(Stored data)
--------------------------------
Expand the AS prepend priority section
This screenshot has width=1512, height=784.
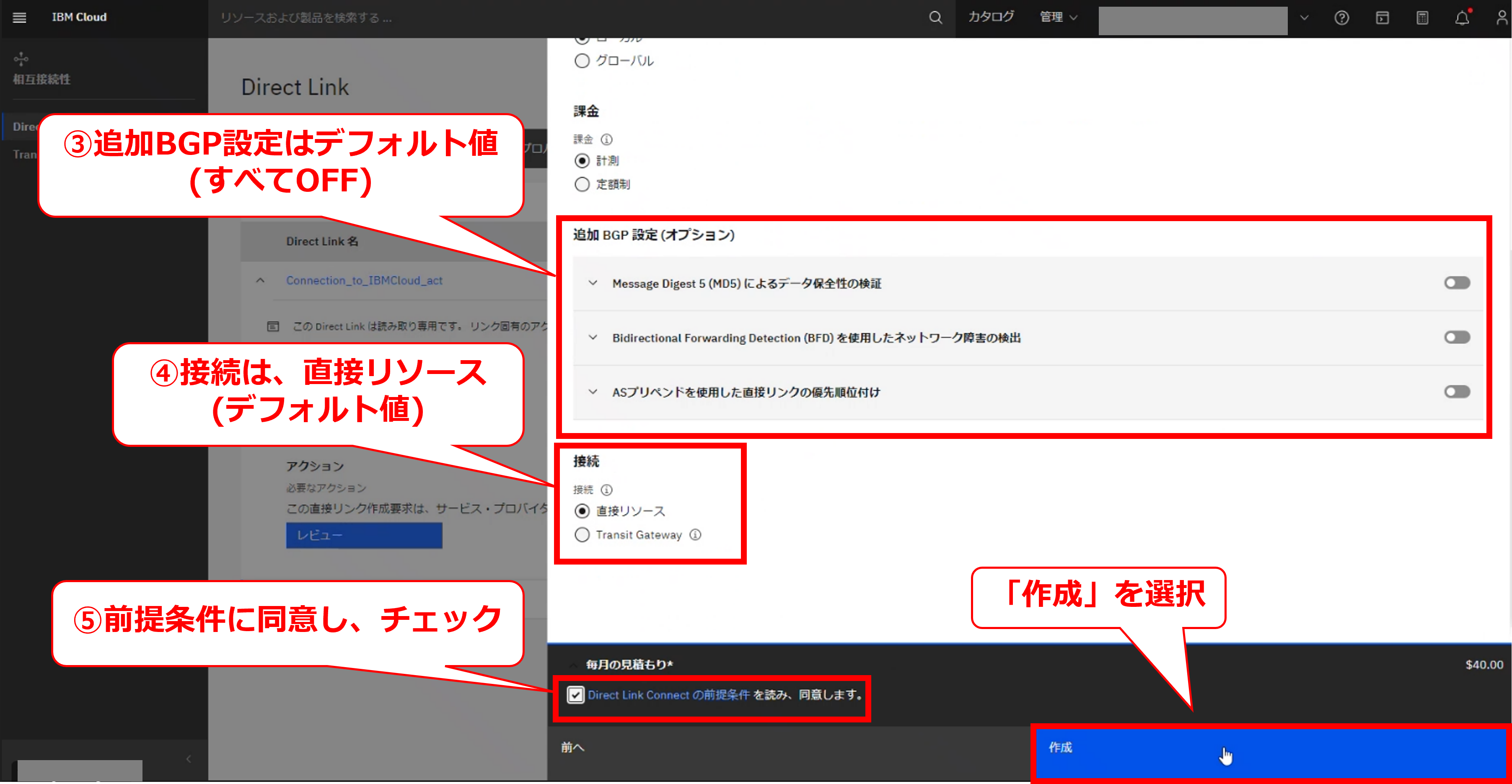pyautogui.click(x=593, y=392)
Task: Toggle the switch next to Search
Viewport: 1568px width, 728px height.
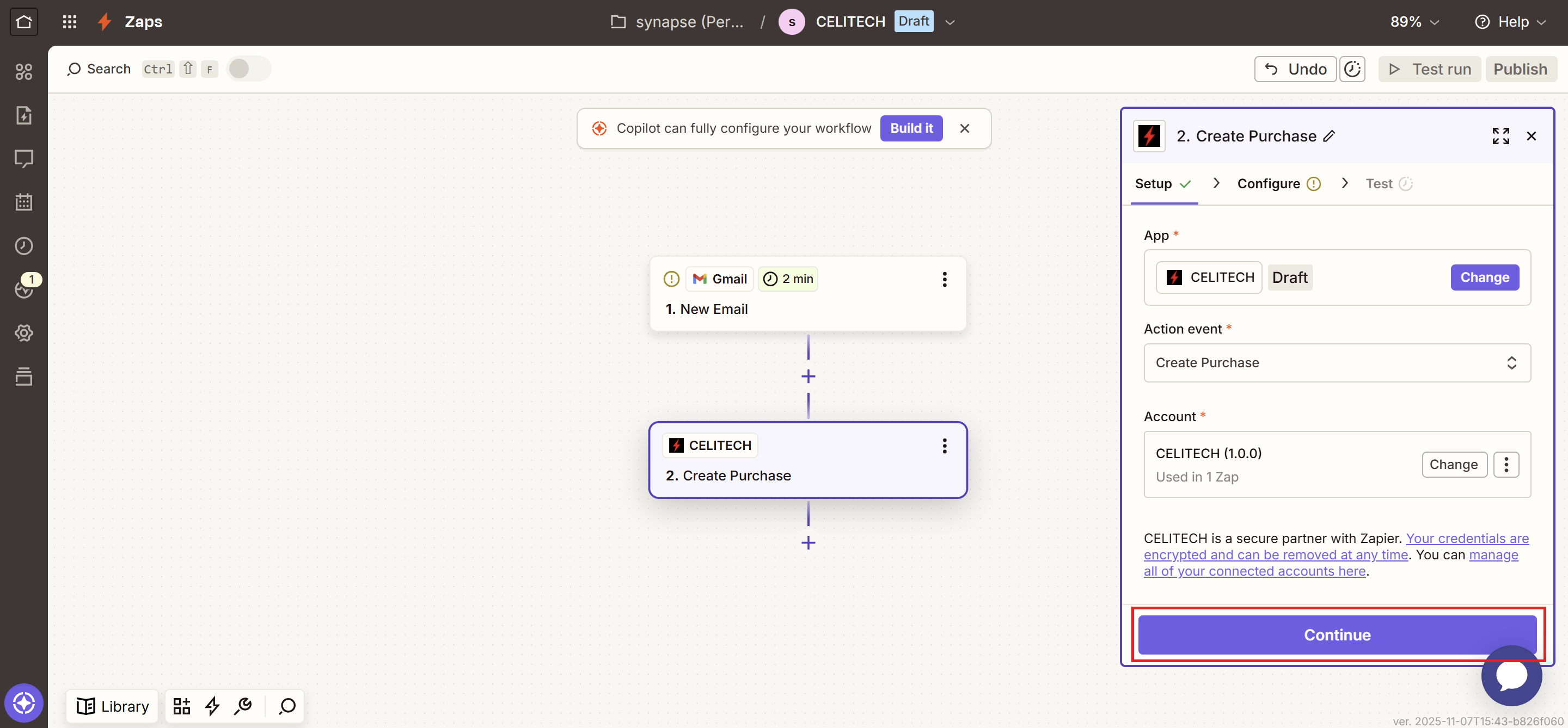Action: (x=248, y=69)
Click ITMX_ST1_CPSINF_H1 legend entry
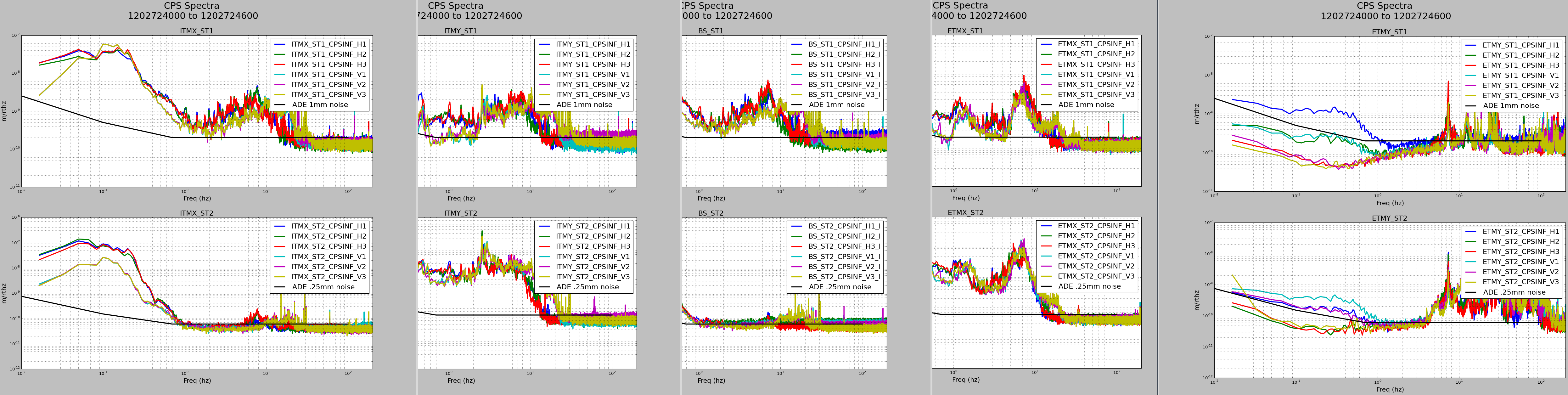This screenshot has width=1568, height=395. pos(329,44)
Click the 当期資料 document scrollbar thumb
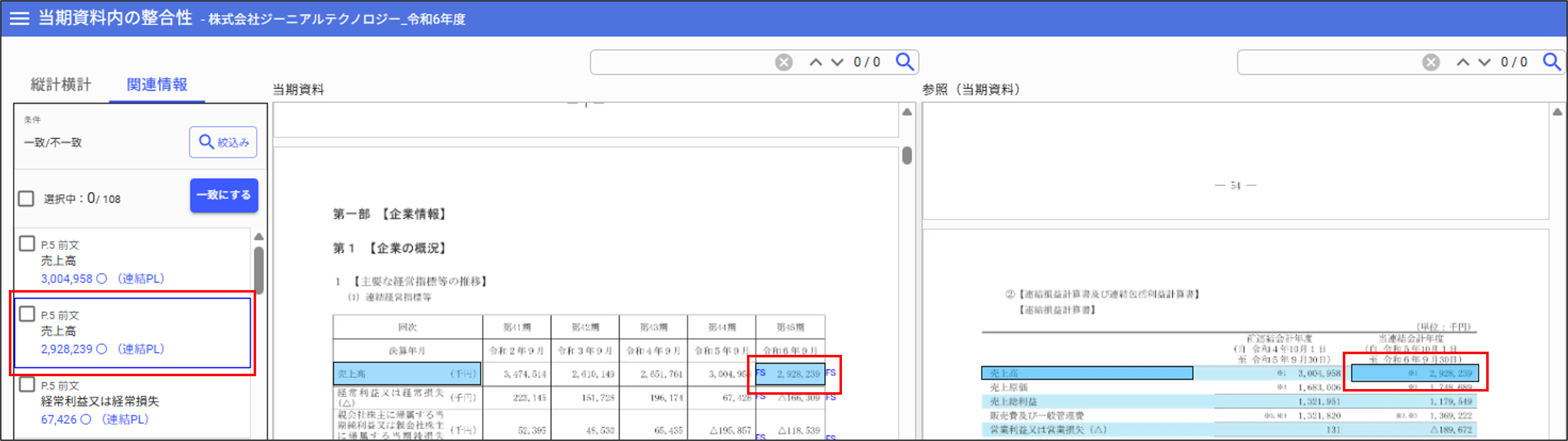This screenshot has width=1568, height=441. 907,156
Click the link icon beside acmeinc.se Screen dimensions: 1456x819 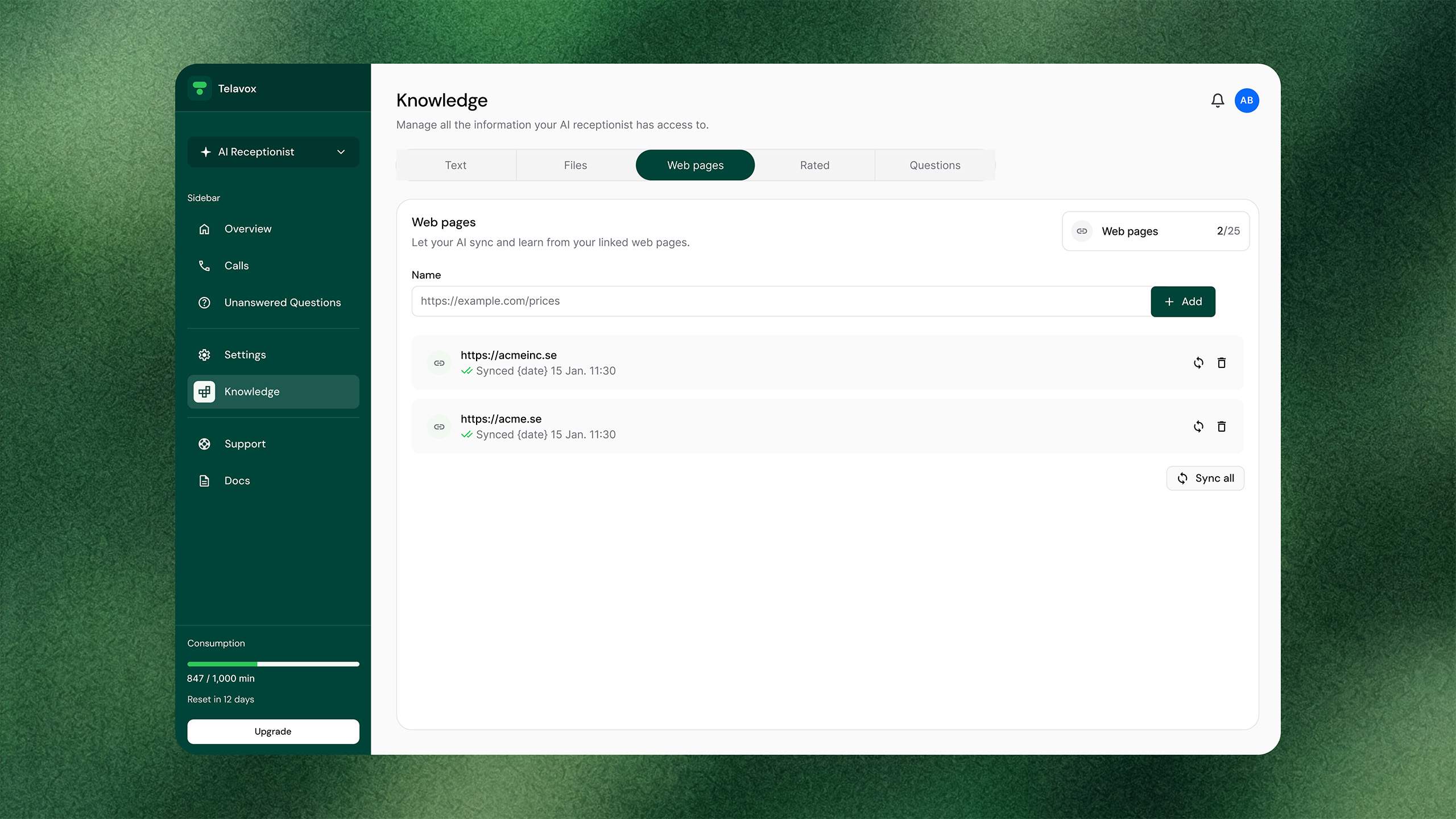coord(439,363)
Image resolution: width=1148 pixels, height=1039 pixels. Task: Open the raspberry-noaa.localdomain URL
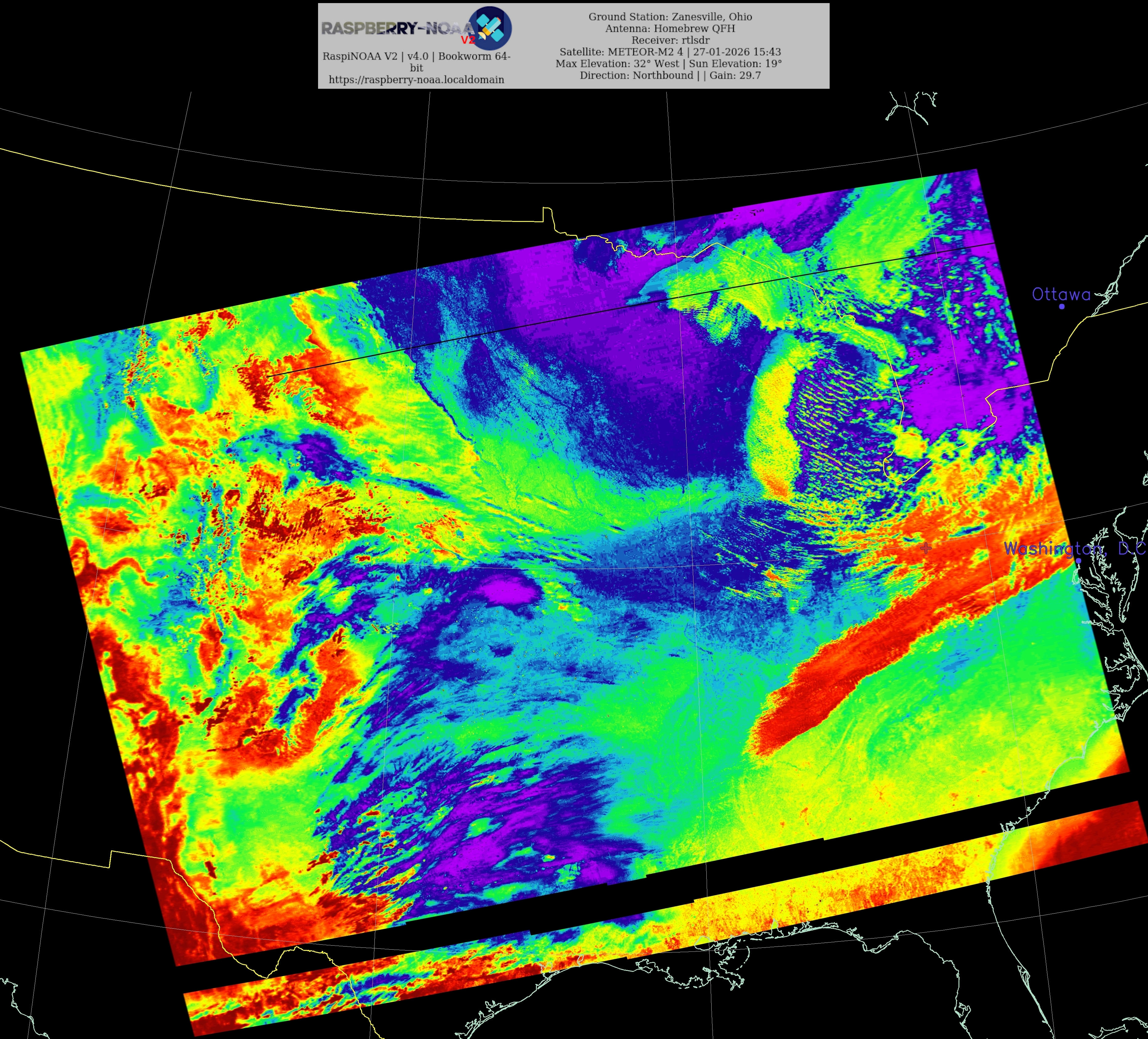pyautogui.click(x=416, y=80)
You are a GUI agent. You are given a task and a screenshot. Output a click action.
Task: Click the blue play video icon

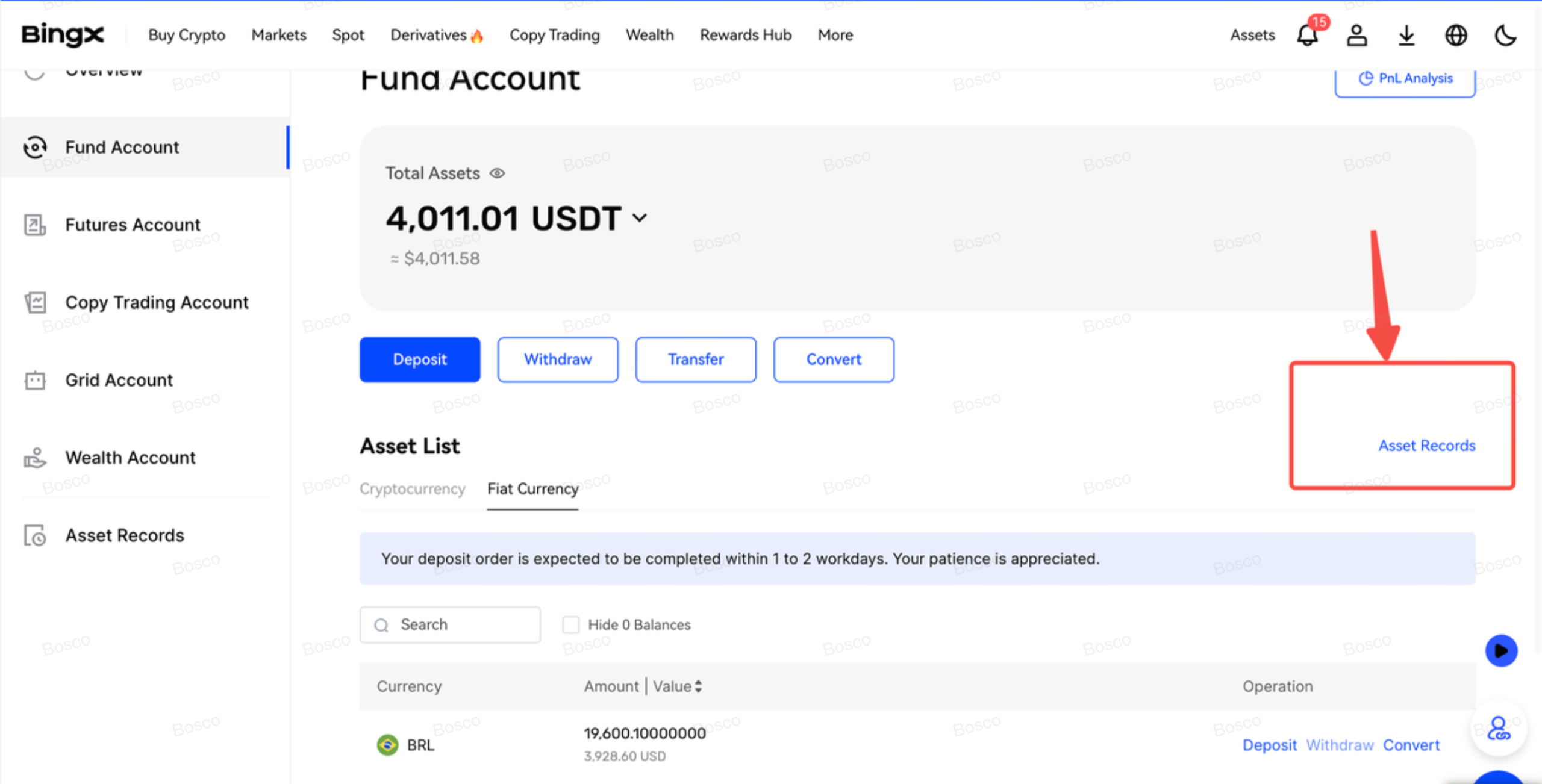(1500, 650)
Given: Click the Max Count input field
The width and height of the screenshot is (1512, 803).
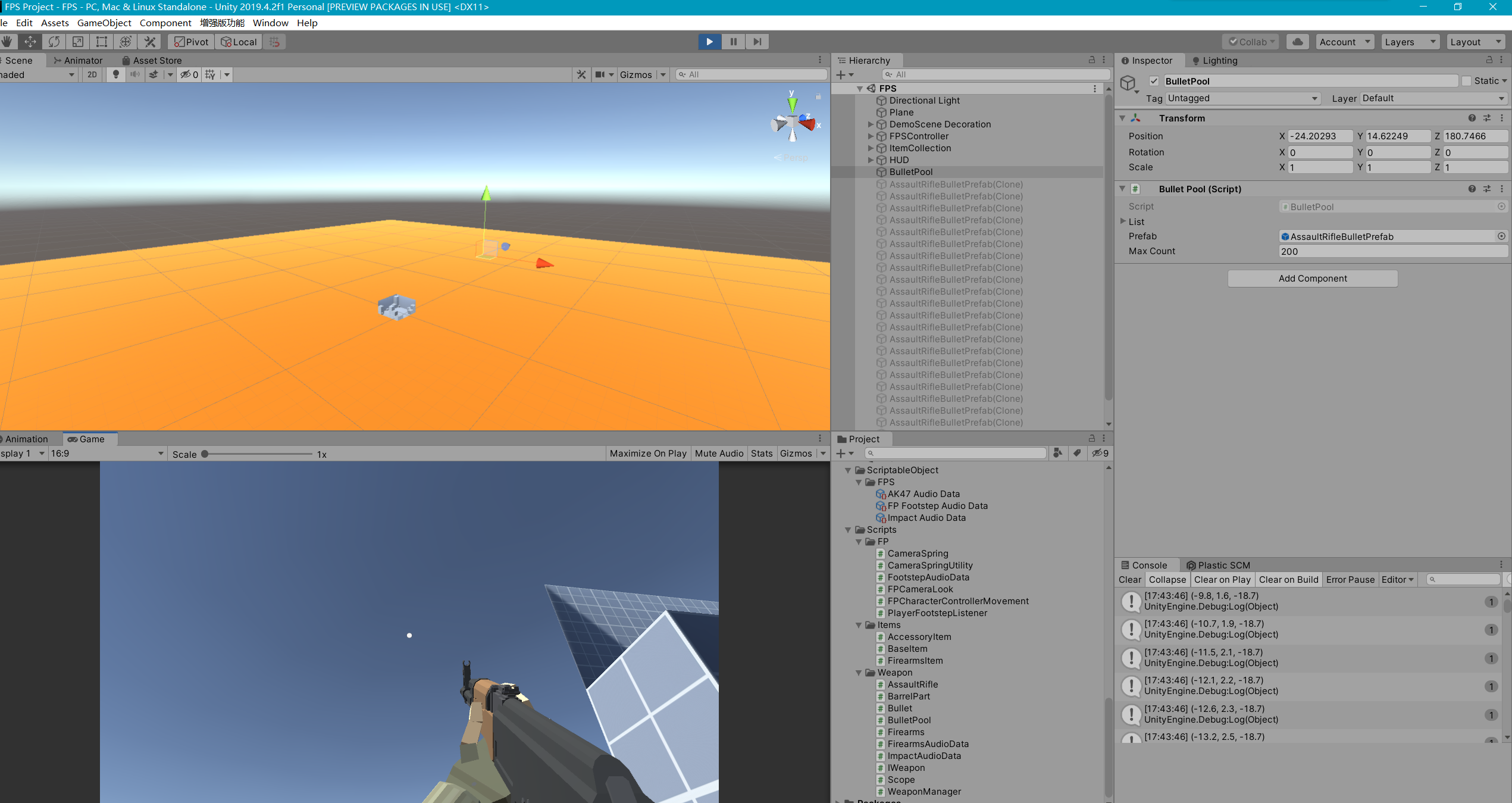Looking at the screenshot, I should point(1392,251).
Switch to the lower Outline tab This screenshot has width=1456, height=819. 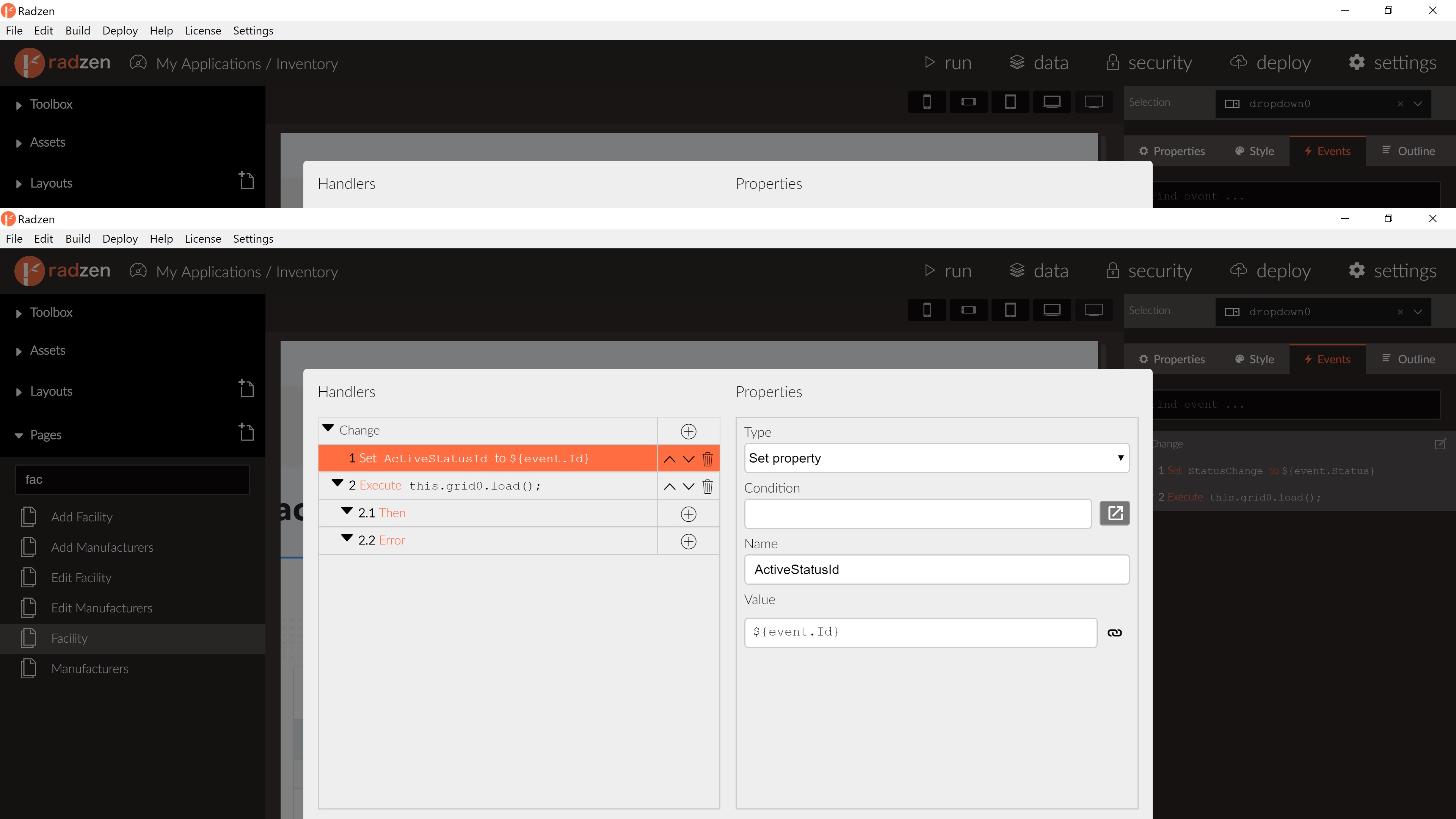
--------------------------------
## Assignment
Every line between the one containing "Image resolution: width=1148" and the last line of the data above, both included, should be copied exactly, but not the pictures.

## Result of the task
Image resolution: width=1148 pixels, height=1039 pixels. Task: Open the raspberry-noaa.localdomain URL
pyautogui.click(x=416, y=80)
You are a GUI agent. You are given a task and a screenshot. Output a click action.
Task: Click the blue play video icon

(1500, 650)
Given: Click the Max Count input field
The width and height of the screenshot is (1512, 803).
Looking at the screenshot, I should point(1392,251).
Switch to the lower Outline tab This screenshot has width=1456, height=819. 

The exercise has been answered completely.